» ACTIVITY
Report how many lines in the records below hold "computer", with no other output.

» Data items
Content starts
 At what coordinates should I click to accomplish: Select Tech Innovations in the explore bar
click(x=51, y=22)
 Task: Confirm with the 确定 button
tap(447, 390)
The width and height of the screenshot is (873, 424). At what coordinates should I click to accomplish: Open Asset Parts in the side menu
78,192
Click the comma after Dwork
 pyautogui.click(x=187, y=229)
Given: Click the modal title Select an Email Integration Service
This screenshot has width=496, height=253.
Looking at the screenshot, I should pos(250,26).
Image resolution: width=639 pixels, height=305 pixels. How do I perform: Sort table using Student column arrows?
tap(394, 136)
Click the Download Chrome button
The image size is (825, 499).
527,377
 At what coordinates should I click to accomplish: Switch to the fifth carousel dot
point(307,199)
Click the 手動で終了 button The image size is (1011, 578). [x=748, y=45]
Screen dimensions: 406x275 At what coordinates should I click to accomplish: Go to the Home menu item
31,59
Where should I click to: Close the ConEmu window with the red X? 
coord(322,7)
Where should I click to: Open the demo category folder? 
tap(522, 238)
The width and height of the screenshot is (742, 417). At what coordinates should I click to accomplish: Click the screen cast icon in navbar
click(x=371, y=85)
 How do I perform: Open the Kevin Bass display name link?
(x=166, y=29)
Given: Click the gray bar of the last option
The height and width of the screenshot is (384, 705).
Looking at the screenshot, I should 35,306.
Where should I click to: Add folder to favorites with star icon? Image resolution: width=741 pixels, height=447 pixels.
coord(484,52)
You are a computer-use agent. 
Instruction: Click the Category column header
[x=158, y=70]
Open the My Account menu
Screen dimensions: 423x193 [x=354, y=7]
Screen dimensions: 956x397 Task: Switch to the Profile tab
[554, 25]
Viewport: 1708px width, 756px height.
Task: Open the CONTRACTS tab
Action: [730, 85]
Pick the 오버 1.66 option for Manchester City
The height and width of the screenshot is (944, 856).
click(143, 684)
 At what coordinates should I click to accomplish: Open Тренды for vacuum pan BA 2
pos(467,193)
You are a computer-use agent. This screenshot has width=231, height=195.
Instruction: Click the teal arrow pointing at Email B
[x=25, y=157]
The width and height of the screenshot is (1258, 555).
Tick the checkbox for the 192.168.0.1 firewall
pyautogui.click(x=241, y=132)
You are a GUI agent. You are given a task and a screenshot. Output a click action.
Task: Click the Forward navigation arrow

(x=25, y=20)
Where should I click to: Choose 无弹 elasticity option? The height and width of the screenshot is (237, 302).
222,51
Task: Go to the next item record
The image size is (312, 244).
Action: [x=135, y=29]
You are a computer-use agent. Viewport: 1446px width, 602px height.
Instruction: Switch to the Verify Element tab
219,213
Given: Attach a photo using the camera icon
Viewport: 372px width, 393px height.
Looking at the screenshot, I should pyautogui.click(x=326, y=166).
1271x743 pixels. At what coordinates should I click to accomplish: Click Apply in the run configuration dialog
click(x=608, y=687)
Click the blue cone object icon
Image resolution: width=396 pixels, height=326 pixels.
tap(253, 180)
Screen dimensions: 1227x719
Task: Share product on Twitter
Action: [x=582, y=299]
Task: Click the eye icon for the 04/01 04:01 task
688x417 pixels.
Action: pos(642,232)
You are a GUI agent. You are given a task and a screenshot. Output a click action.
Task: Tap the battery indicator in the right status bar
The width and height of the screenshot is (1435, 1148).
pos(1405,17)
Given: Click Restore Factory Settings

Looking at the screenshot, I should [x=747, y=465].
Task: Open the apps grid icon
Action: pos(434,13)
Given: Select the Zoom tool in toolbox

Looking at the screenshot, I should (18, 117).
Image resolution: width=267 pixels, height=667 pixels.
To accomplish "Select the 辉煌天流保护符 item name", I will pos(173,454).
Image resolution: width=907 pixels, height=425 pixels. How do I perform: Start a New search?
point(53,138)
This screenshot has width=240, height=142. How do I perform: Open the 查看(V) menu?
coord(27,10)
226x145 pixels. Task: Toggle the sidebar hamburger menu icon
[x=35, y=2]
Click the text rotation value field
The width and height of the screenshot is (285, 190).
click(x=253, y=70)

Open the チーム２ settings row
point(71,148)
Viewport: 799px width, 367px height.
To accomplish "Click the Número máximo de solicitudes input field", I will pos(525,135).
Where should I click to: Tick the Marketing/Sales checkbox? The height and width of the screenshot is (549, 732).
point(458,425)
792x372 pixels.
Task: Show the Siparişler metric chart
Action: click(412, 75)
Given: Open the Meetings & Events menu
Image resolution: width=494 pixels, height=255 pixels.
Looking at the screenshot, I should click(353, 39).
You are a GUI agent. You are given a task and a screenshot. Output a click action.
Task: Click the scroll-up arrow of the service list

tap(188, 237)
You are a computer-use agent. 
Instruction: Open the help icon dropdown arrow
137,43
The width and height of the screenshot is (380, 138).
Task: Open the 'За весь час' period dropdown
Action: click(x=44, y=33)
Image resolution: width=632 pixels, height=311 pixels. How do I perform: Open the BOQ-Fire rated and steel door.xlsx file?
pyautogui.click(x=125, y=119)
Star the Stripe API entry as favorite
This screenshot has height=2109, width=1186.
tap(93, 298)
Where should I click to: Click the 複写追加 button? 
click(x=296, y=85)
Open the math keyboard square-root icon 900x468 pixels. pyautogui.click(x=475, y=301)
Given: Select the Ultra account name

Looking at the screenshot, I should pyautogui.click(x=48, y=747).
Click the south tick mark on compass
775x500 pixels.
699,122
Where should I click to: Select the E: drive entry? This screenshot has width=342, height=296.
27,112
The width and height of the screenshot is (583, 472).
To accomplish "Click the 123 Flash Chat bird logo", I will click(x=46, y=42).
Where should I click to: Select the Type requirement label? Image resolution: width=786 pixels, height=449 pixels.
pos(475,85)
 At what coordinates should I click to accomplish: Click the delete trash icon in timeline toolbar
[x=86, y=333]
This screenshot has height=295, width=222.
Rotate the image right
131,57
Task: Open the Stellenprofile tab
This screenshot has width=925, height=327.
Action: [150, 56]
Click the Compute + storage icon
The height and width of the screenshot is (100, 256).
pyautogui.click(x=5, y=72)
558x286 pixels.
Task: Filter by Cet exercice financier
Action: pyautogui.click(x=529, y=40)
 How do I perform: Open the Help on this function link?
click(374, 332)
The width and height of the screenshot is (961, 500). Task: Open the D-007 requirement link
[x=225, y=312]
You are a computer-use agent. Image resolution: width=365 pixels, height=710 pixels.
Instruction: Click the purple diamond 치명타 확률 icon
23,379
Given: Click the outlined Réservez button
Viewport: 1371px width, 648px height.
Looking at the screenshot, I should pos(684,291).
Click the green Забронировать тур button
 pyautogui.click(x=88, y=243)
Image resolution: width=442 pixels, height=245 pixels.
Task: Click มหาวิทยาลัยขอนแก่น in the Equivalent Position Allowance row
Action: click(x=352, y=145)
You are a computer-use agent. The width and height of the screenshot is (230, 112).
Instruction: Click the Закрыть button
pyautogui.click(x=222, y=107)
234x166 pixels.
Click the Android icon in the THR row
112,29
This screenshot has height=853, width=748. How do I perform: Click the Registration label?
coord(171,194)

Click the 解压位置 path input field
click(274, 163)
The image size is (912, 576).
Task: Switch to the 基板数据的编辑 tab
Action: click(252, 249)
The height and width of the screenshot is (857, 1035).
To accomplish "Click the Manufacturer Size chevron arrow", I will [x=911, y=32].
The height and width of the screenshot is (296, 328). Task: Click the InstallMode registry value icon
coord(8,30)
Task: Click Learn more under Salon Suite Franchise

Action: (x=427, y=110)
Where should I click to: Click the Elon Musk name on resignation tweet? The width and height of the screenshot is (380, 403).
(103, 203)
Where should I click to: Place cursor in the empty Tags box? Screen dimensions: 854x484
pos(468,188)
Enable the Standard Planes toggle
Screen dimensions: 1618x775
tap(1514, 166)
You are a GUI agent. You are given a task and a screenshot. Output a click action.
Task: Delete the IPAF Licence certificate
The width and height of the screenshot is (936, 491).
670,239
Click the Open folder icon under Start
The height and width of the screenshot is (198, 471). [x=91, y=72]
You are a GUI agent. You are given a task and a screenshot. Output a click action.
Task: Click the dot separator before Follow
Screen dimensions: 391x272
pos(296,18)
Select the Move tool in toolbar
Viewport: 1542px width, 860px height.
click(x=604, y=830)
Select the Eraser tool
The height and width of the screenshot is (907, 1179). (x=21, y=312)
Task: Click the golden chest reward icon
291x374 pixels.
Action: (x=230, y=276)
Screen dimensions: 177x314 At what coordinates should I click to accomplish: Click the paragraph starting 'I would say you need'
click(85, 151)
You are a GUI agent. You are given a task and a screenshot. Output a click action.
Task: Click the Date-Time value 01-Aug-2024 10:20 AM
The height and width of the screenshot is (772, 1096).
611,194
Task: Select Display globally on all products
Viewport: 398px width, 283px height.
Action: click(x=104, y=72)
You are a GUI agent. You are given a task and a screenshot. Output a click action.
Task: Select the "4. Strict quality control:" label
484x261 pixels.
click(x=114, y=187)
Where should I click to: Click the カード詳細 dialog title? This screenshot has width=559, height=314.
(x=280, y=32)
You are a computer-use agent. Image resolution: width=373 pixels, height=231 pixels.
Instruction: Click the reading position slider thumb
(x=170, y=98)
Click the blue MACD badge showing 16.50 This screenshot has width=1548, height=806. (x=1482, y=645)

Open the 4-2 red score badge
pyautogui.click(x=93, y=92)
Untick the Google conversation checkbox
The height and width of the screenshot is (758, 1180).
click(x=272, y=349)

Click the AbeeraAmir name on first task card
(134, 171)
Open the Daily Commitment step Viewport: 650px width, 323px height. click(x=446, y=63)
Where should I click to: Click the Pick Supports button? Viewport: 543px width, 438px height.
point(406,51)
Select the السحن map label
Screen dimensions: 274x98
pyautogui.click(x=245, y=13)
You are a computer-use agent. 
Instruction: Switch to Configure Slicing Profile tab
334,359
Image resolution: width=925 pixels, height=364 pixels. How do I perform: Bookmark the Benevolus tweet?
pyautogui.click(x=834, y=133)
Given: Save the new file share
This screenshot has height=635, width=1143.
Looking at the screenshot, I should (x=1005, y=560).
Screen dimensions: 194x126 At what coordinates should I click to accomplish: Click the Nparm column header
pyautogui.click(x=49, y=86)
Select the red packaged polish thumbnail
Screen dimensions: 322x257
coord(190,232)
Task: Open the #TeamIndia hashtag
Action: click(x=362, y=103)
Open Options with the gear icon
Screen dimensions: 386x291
Content ends
» RESPONSE BELOW
8